Kidney cancer survivorship care: Patient experiences in a Canadian setting

Abstract

Introduction: The incidence of kidney cancer (KCa) in Canada is rising. Despite this, there is a shortage of research assessing KCa care experiences. This study aims to explore the current experiences of KCa survivors related to treatment and management, information provision, and barriers to care. Methods: A cross-sectional, descriptive study of KCa patients was conducted online and through various cancer centers across Canada. English- and French-speaking adults who received a KCa diagnosis and were currently undergoing treatment or had completed treatment in Canada were eligible to participate. Results: In total, 368 surveys were completed. Ten percent of respondents had not yet received treatment, 29% were receiving treatment, and 56% had completed treatment.
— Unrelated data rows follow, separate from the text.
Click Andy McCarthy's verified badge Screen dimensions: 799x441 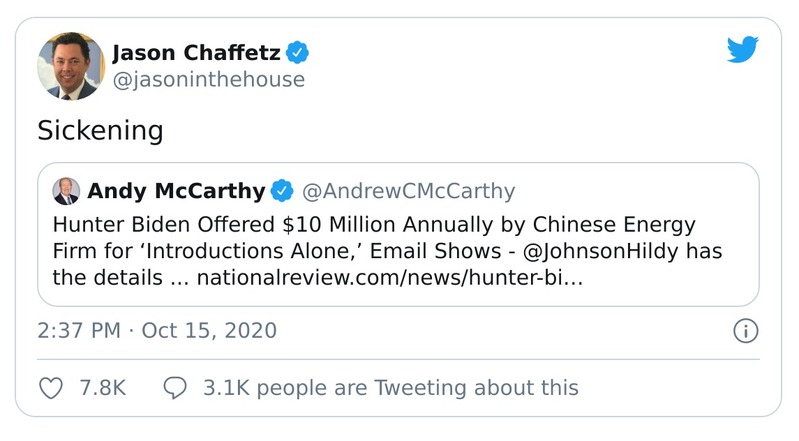[x=283, y=190]
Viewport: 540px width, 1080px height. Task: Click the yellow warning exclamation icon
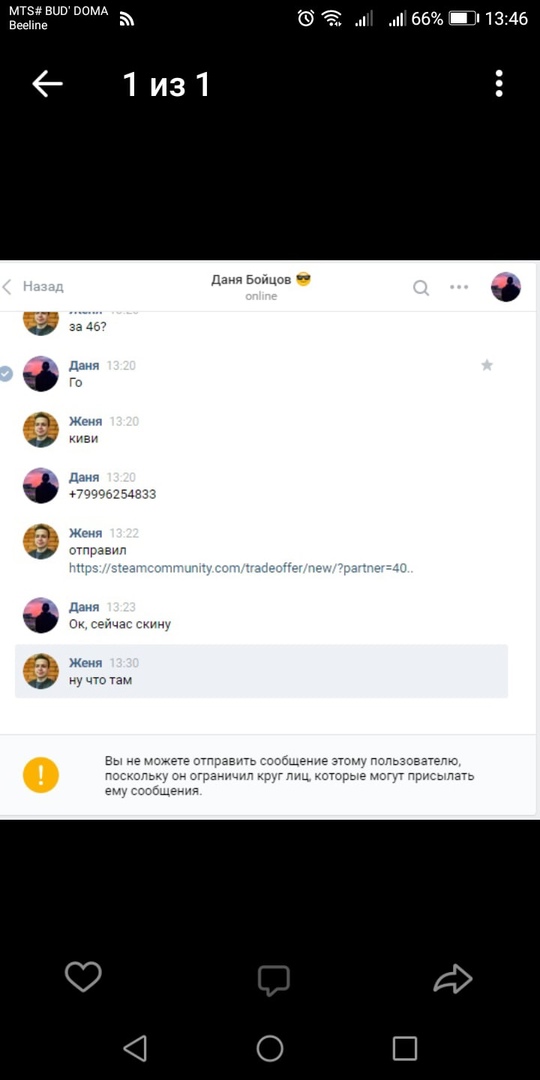coord(41,776)
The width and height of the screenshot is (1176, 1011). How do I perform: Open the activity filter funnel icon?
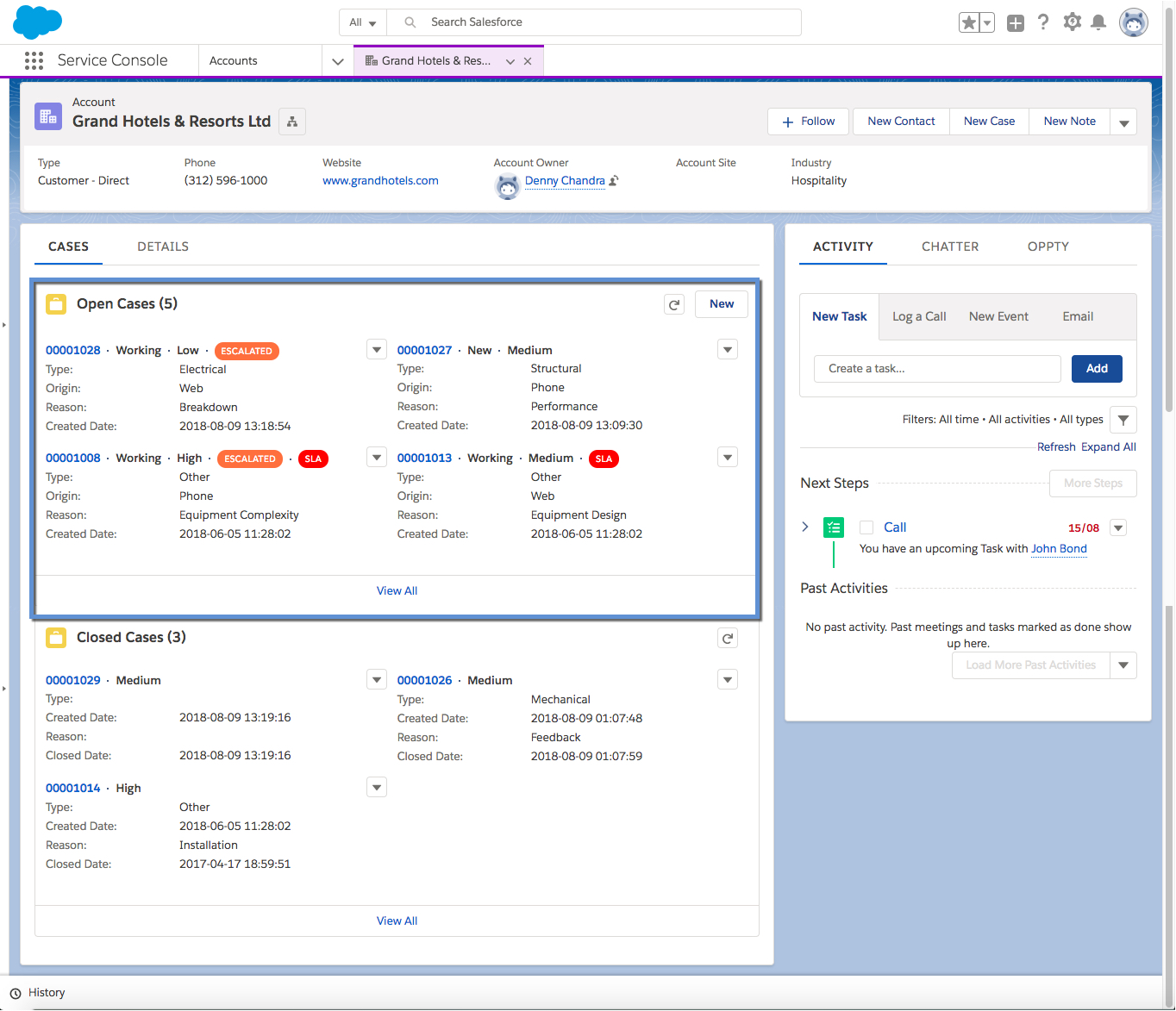point(1123,420)
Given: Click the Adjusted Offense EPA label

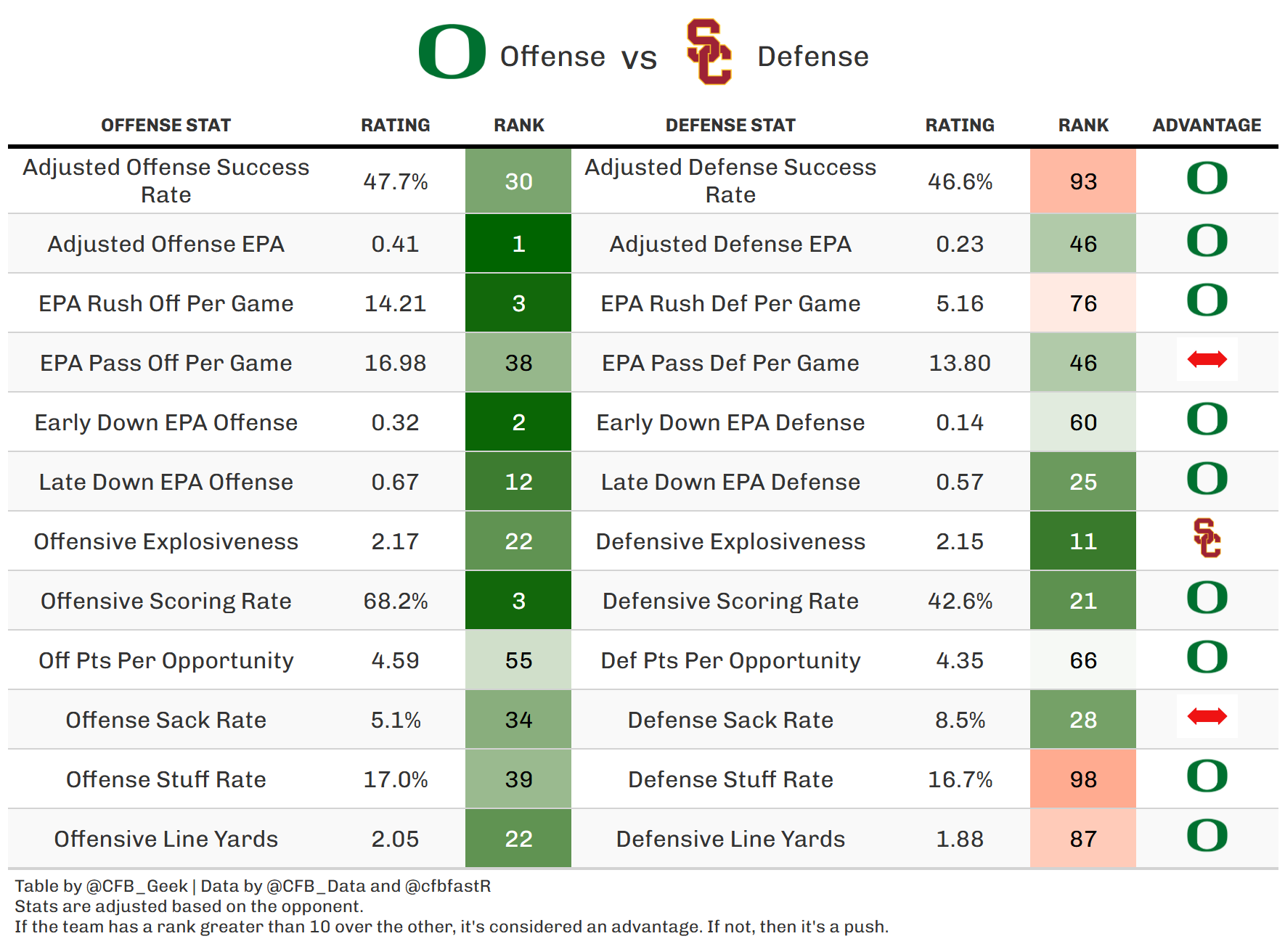Looking at the screenshot, I should 166,244.
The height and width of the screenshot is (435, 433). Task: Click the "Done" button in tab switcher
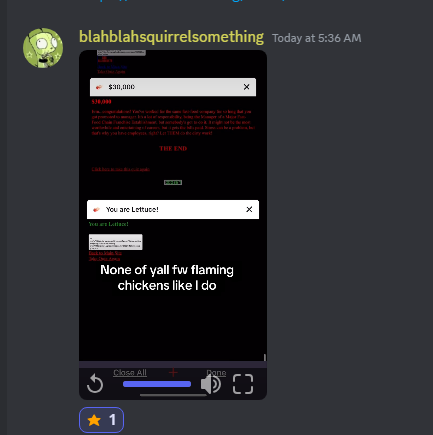click(x=216, y=373)
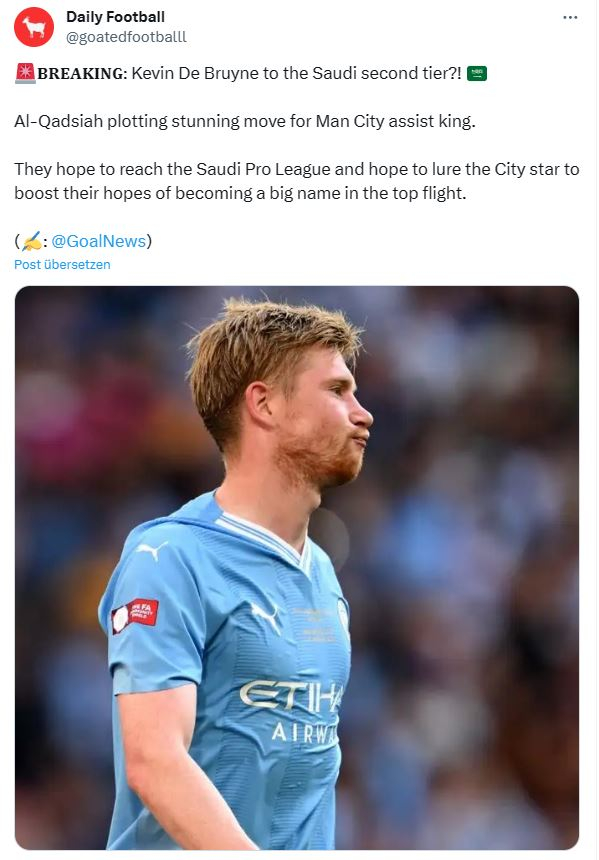Click the writing hand emoji before @GoalNews
Viewport: 599px width, 860px height.
coord(32,241)
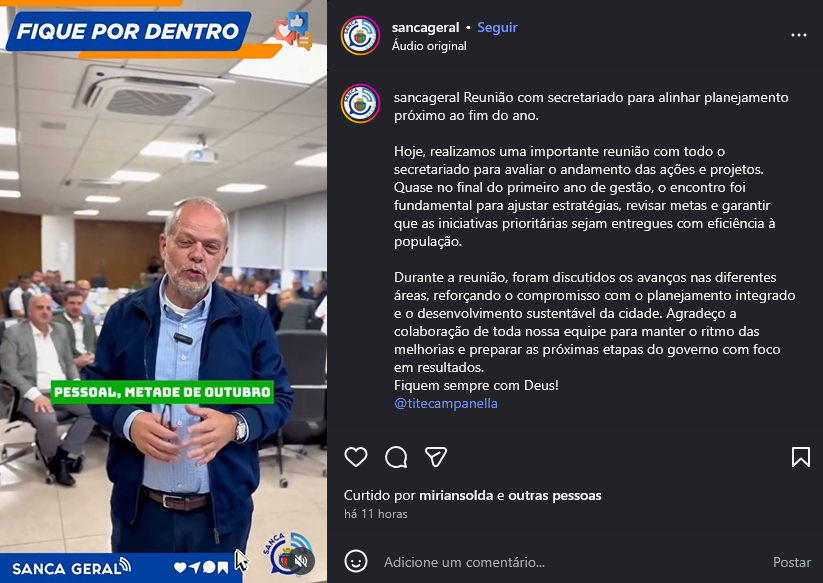Viewport: 823px width, 583px height.
Task: Click the sancageral avatar beside the caption
Action: pos(360,103)
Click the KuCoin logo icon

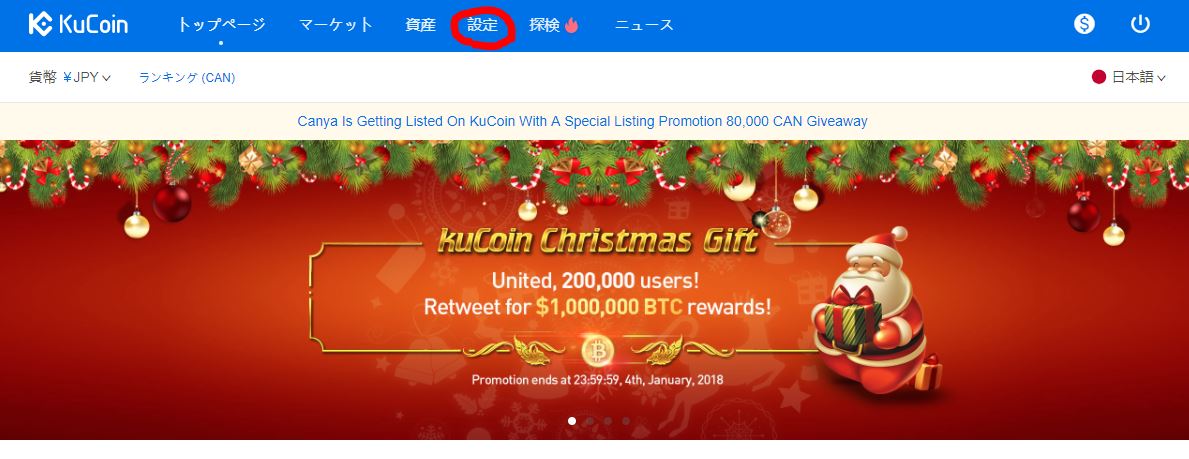[40, 24]
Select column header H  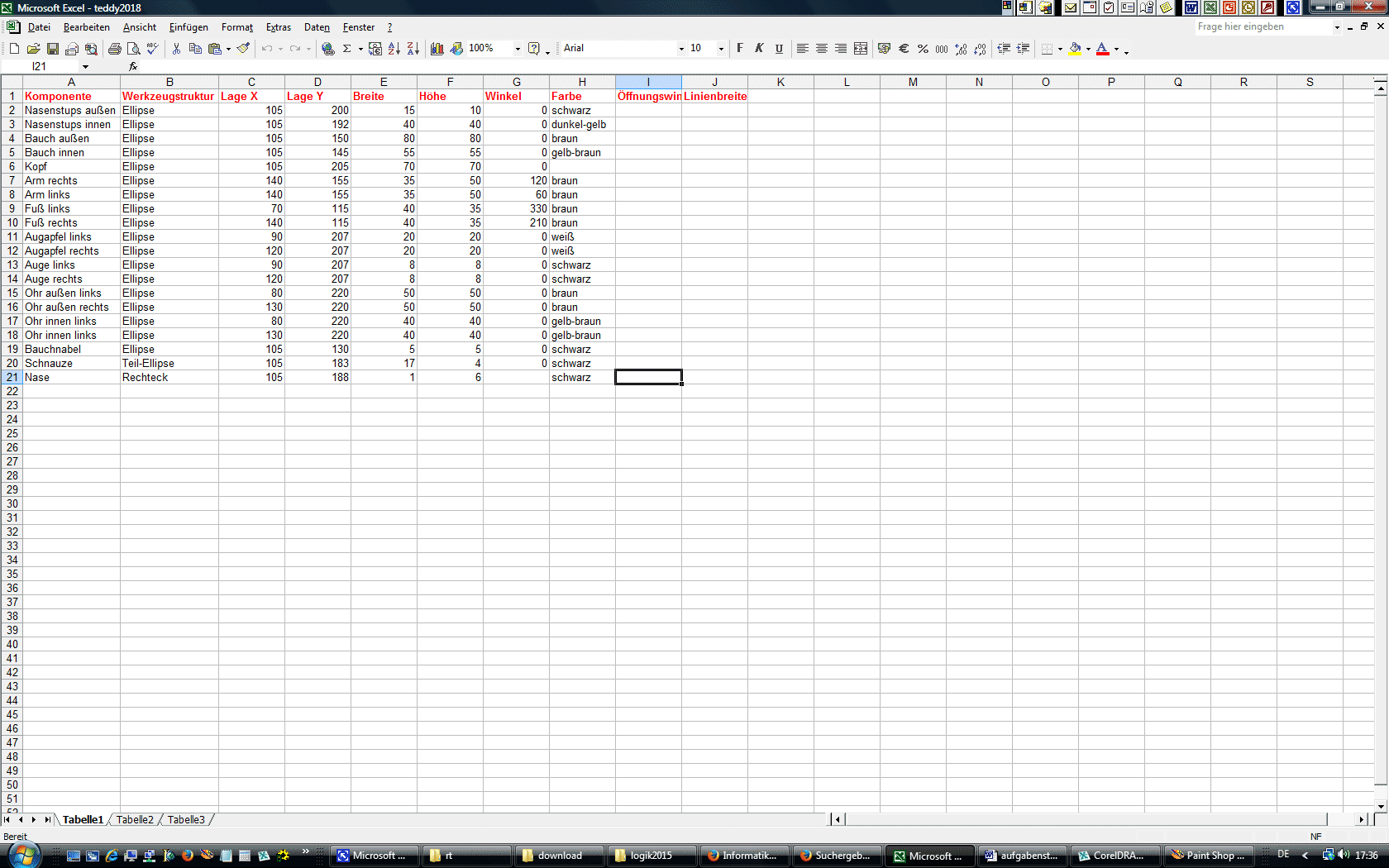click(582, 82)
Most respondents (72%) had localized KCa (stage 0-3) at diagnosis. Sixty-one percent of respondents reported that their doctors discussed various treatment options with them and 24% reported discussing applicable clinical trials. Most (85%) respondents received information about their KCa and 36% discussed where to get information about their disease and support. The most commonly reported barriers to care were side effects (26%), system delays (26%), not having access to certain treatments (25%), and financial burden (24%). More participants in Central Region and Quebec (p=0.004) and rural/suburban (p=0.014) areas reported lacking access to certain treatments and KCa experts. Conclusions: This was the first large-scale study to explore access to care experiences of Canadian KCa survivors. Results show examples of good patient-centered care and provide new practical information that can inform efforts to improve patient-centered care for KCa patients.